- Quoted text
[Begin]
Again, with all that’s going on in the world, from the epidemic of police violence to the climate apocalypse, it’s hard to shake the feeling that this is for our benefit.

The few things I don’t like about Andor are generally, like the good things, related to politics.
The focus of Andor is largely on humans; alien creatures and droids are much more marginalized than usual, serving mainly as background characters. There are long stretches (like the prison scenes) in which there are no aliens or droids at all. I believe this is done for the same reason there is no mention of the Force: to make it more realistic and relatable for us in the real world. And that’s understandable.
But there’s something kind of weird about this too. Droids have often served as an allegory for slavery and racial oppression in the Star Wars universe — with complex and sometimes unsettling implications, as argued in the brilliant video from Pop Culture Detective embedded below. Similarly, as is also the case in Star Trek and many other sci-fi worlds, alien creatures in Star Wars open up possibilities for illustrating multiculturalism and racial harmony. Isn’t this one reason Chewbacca is such a beloved character? Considering all this, isn’t it a bit regressive to marginalize aliens and droids here?
[End]
- Problem details
In the Andor review, which scenes are given as an example of long stretches with no aliens or droids at all? Rely only on the Andor review.

- Dataset rows
[Begin]
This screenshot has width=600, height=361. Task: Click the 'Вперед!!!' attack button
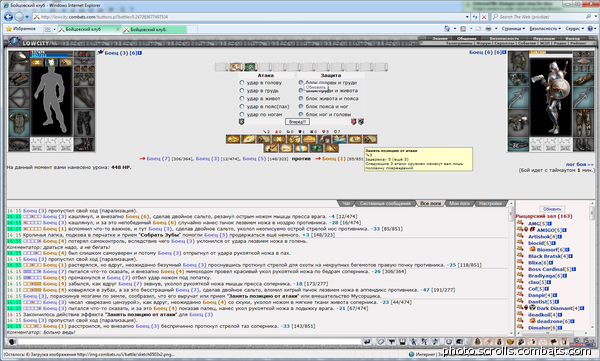(297, 122)
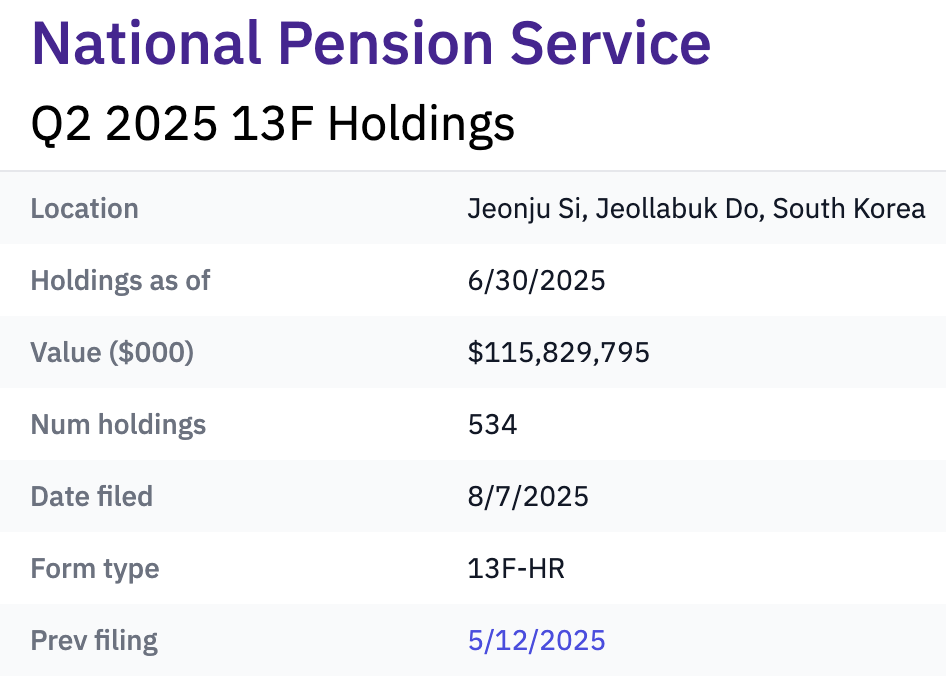Click the Location row label
The height and width of the screenshot is (684, 946).
tap(85, 209)
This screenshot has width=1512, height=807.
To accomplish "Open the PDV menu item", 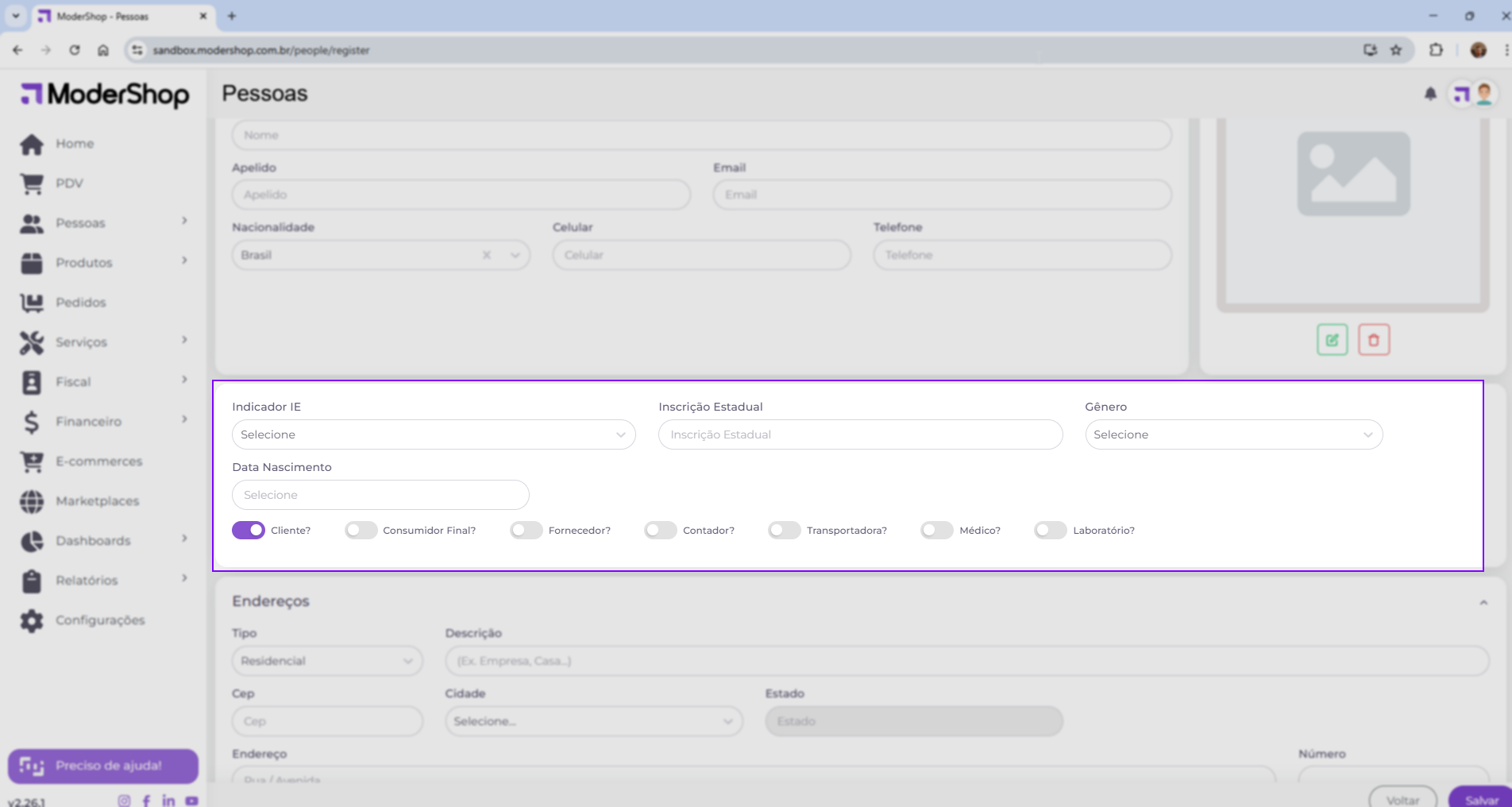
[End]
- Answer below
The prison scenes.